▶ Directions: The reply should hold every record, copied exactly.

[Stored dataset items]
________
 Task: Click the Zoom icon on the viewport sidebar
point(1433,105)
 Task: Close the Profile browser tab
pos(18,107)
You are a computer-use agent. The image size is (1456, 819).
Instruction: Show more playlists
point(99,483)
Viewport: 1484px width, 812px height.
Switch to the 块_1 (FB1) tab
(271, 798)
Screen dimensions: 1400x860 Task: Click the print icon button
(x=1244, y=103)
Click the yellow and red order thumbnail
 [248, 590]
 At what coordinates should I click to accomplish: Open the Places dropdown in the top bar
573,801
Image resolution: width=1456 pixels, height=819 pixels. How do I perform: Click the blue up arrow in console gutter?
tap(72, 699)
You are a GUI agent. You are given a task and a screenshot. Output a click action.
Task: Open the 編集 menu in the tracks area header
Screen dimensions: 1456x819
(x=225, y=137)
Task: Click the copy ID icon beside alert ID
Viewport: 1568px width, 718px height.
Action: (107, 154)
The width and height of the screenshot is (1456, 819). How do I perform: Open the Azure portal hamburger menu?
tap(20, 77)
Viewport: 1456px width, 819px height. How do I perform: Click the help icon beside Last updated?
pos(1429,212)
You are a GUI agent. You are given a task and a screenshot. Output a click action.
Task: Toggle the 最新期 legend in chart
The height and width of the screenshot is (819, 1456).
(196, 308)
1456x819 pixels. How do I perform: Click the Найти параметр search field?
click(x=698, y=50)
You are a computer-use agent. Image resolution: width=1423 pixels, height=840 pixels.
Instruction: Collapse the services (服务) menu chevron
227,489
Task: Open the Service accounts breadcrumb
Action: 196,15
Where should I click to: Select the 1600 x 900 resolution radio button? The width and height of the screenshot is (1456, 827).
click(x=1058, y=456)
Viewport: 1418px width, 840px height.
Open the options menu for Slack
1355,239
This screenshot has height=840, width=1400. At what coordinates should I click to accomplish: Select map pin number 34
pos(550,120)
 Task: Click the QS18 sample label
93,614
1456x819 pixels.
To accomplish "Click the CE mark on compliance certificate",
________
▶ Problem solution:
 Task: Click the Zoom icon on the viewport sidebar
point(1433,105)
 Task: Close the Profile browser tab
pos(18,107)
You are a computer-use agent. The image size is (1456, 819).
Instruction: Show more playlists
point(99,483)
Viewport: 1484px width, 812px height.
Switch to the 块_1 (FB1) tab
(271, 798)
Screen dimensions: 1400x860 Task: Click the print icon button
(x=1244, y=103)
Click the yellow and red order thumbnail
 [248, 590]
 At what coordinates should I click to accomplish: Open the Places dropdown in the top bar
573,801
Image resolution: width=1456 pixels, height=819 pixels. How do I perform: Click the blue up arrow in console gutter?
tap(72, 699)
You are a GUI agent. You are given a task and a screenshot. Output a click action.
Task: Open the 編集 menu in the tracks area header
Screen dimensions: 1456x819
(x=225, y=137)
Task: Click the copy ID icon beside alert ID
Viewport: 1568px width, 718px height.
Action: (107, 154)
The width and height of the screenshot is (1456, 819). How do I perform: Open the Azure portal hamburger menu?
tap(20, 77)
Viewport: 1456px width, 819px height. How do I perform: Click the help icon beside Last updated?
pos(1429,212)
You are a GUI agent. You are given a task and a screenshot. Output a click action.
Task: Toggle the 最新期 legend in chart
The height and width of the screenshot is (819, 1456).
(196, 308)
1456x819 pixels. How do I perform: Click the Найти параметр search field?
click(x=698, y=50)
You are a computer-use agent. Image resolution: width=1423 pixels, height=840 pixels.
Instruction: Collapse the services (服务) menu chevron
227,489
Task: Open the Service accounts breadcrumb
Action: 196,15
Where should I click to: Select the 1600 x 900 resolution radio button? The width and height of the screenshot is (1456, 827).
click(x=1058, y=456)
Viewport: 1418px width, 840px height.
Open the options menu for Slack
1355,239
This screenshot has height=840, width=1400. At what coordinates should I click to accomplish: Select map pin number 34
pos(550,120)
 Task: Click the QS18 sample label
93,614
1456x819 pixels.
To accomplish "Click the CE mark on compliance certificate",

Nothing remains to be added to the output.